* Exercise details *
Format the rows below as a Markdown table with two columns, Number and Text, placing each nonblank line in its own table row with its sequence number. Leave the pictures out.

* Stored records *
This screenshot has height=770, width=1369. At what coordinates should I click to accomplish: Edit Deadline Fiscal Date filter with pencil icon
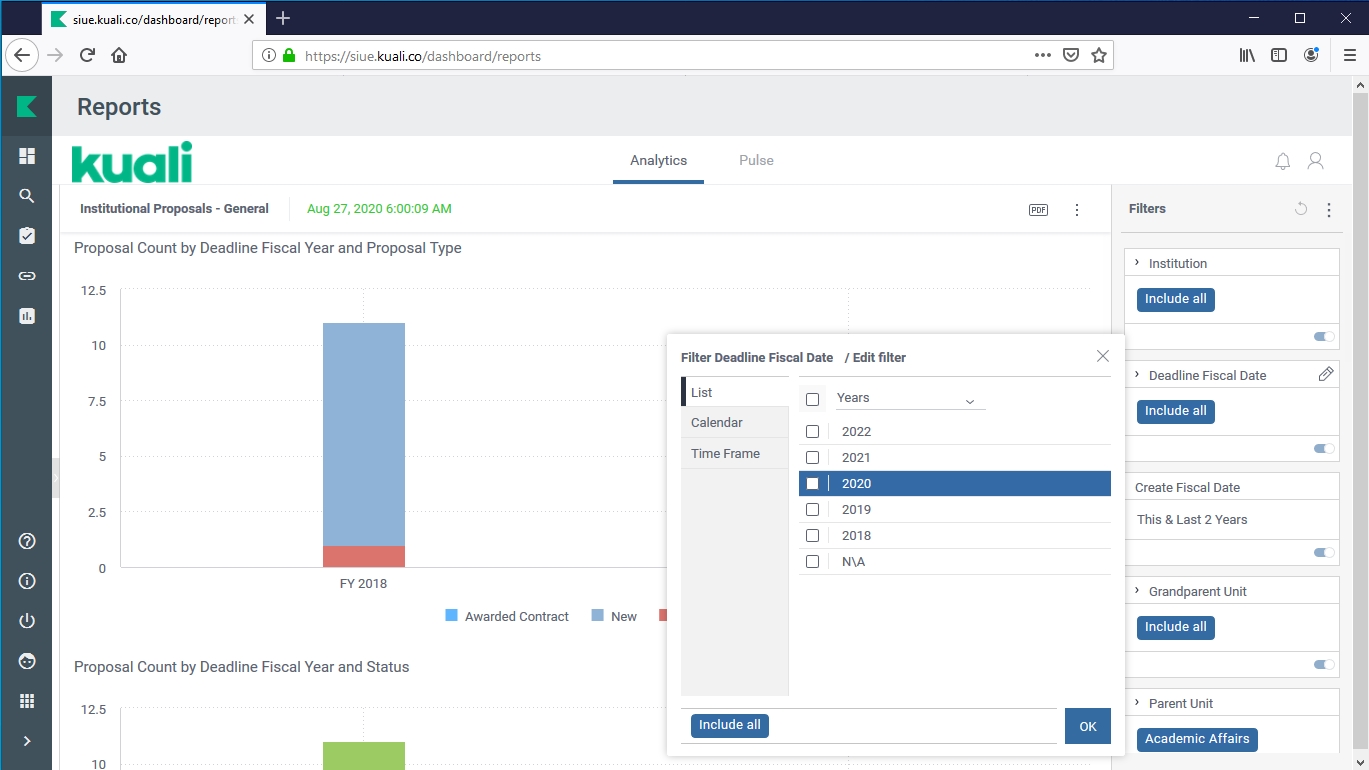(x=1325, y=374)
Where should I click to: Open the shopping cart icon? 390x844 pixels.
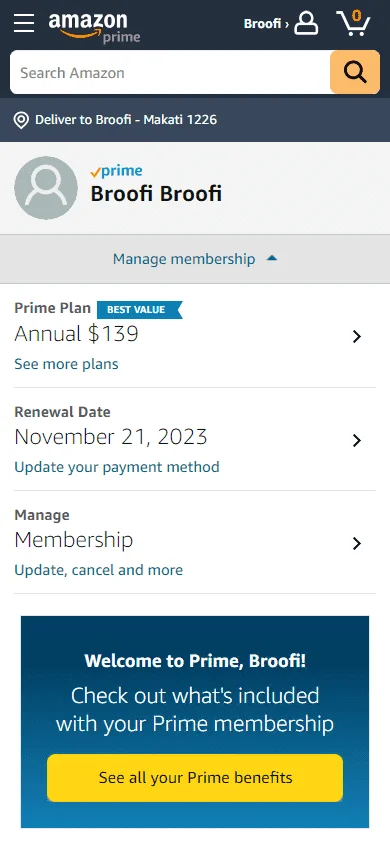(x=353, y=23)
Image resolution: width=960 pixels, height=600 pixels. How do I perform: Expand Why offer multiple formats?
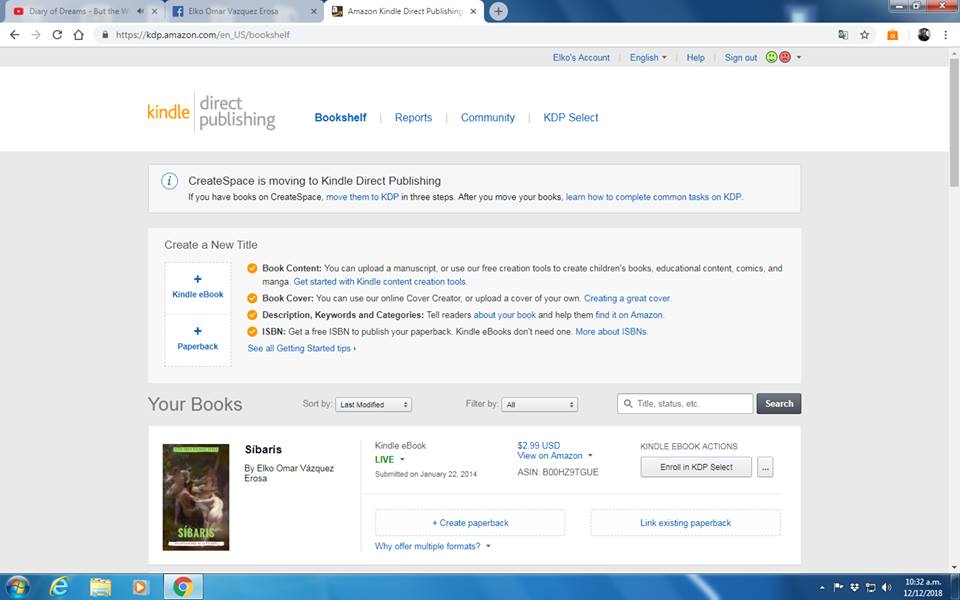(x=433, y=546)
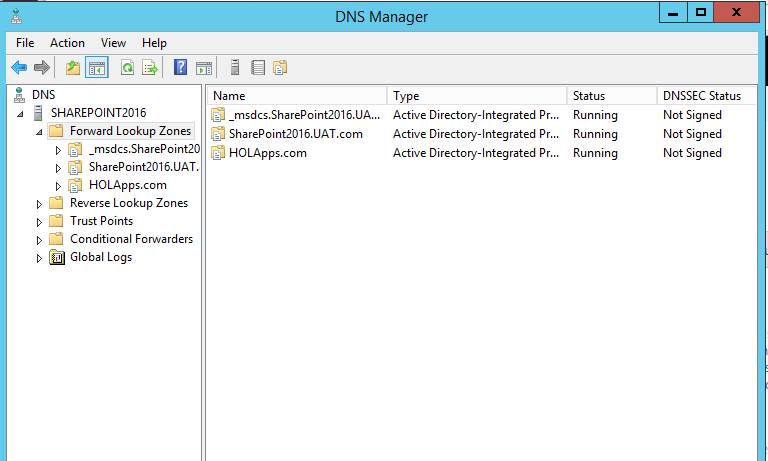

* Worked answer *
| Number | Text |
|---|---|
| 1 | This screenshot has height=770, width=1369. At what coordinates should I click to accomplish: Edit Deadline Fiscal Date filter with pencil icon |
| 2 | (x=1325, y=374) |
| 3 | Where should I click to: Open the shopping cart icon? 390x844 pixels. |
| 4 | (x=353, y=23) |
| 5 | Image resolution: width=960 pixels, height=600 pixels. How do I perform: Expand Why offer multiple formats? |
| 6 | (x=433, y=546) |